From hand-painted ceiling fresco depicting a revered tradition, to hand-carved figures of tigpang-kalamay and tigpanghimo og koon, Bohol churches are getting popular for its trivial details hidden in plain sight.
If the Loboc Church of Saints Peter and Paul still has a painting depicting the Lady of Guadalupe Extremadura saving the town from the November 26, 1876 flood, thanks to Canuto Avila and companion painters, Alburquerque Church of Santa Monica also has early Boholanos detailed at the bottom of the newly carved baroque altar, thanks to Arsenio Lagura Jr., and his team of wood-carvers.
FATHER’S SON. Alburquerque woodcarvers now occupy a small shop within the church complex, doing repairs, restorations and commissions for church religious icons, thanks to that workshop in 2016. (PIAbohol)
And while Loboc church frescoes, not murals, were done in the 1920’s, the Alburquerque carvings came in 2017, when the Lagura-led group completed the intricately carved altar featuring baroque pierced carvings and gothic sunburst with he dove symbolic of the holy spirit.

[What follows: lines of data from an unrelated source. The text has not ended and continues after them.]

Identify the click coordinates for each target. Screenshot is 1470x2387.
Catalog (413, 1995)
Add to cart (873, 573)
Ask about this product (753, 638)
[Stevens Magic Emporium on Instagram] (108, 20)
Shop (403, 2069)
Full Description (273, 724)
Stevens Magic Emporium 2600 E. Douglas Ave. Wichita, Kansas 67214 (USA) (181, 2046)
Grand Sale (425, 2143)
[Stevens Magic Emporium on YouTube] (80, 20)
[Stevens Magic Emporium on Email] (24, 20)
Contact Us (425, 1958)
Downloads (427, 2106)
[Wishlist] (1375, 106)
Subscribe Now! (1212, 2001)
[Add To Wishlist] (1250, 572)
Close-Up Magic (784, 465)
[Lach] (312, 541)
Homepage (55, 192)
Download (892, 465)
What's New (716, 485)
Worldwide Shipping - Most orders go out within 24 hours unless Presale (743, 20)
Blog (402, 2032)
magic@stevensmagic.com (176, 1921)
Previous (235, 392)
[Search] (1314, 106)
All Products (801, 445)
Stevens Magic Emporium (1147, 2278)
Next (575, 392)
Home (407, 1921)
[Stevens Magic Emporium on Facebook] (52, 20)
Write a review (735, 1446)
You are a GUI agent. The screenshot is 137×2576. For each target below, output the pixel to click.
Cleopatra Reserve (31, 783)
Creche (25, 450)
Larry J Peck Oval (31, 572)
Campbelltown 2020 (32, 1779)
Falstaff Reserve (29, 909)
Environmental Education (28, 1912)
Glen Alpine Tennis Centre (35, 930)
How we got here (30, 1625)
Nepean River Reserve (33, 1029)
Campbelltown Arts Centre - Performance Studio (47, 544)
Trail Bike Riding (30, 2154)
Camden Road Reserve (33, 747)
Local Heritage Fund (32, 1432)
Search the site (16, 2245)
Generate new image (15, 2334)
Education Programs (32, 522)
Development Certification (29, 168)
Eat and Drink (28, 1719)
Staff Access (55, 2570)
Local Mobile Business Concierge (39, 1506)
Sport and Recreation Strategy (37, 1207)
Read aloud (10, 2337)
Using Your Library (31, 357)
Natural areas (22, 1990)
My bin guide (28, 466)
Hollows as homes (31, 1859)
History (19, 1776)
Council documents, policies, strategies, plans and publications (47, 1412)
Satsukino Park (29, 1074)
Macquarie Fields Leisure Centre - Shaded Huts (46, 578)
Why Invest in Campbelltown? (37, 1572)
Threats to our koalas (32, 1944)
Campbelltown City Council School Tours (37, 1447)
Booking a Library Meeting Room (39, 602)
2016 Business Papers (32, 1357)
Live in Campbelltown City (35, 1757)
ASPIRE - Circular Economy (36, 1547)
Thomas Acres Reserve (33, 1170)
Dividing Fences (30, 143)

Long before Boholanos identified Alburquerque as the home of artisanal Asin Tibuok, the town’s calamay and vanishing pottery industry which the town is known for.
“Aron mahinumduman,” Lagura shared when asked what motivated him to include the carved images in the wooden retablo.
Lagura, who used to work at a furniture shop since his teens, has since tried sculpture, because he needed to use a skill when wood-working became a little bit of a bore for him.
It was after the earthquake in 2013, that Lagura picked up an enhanced skill when he and several Boholano wood carvers joined the Sandugo Lalik Festival, he shared.
“The lalik festival aims to develop and enhance the wood-carving skills of local artisans and boosting livelihood,” former local seminary rector and Alburanon priest Fr. Valentino Pinlac was quoted in news interviews.
OLD AND NEW. The lalik festival in 2016 produced new urnas which were sourced out using old discarded wood, and allowed new carvers to experiment on the design motifs for localization.
The festival has workshops on wood carving featuring the urna and the nail-less joinery technology of the mortise and tenon, and capped with the Boholano urna carving competition, which Lagura won hands down.
With the help of the National Commission for Culture and Arts, Metropolitan Museum of Manila, the Provincial Government of Bohol and the Diocese of Tagbilaran, local word carving workshop was held.
“While the festival marked the formal rebirth of the long-forgotten urna wood-carving tradition of Bohol, the subsequent project of building the period appropriate main altar (retablo mayor) became the biggest challenge,” Lagura recalls, in an interview years back.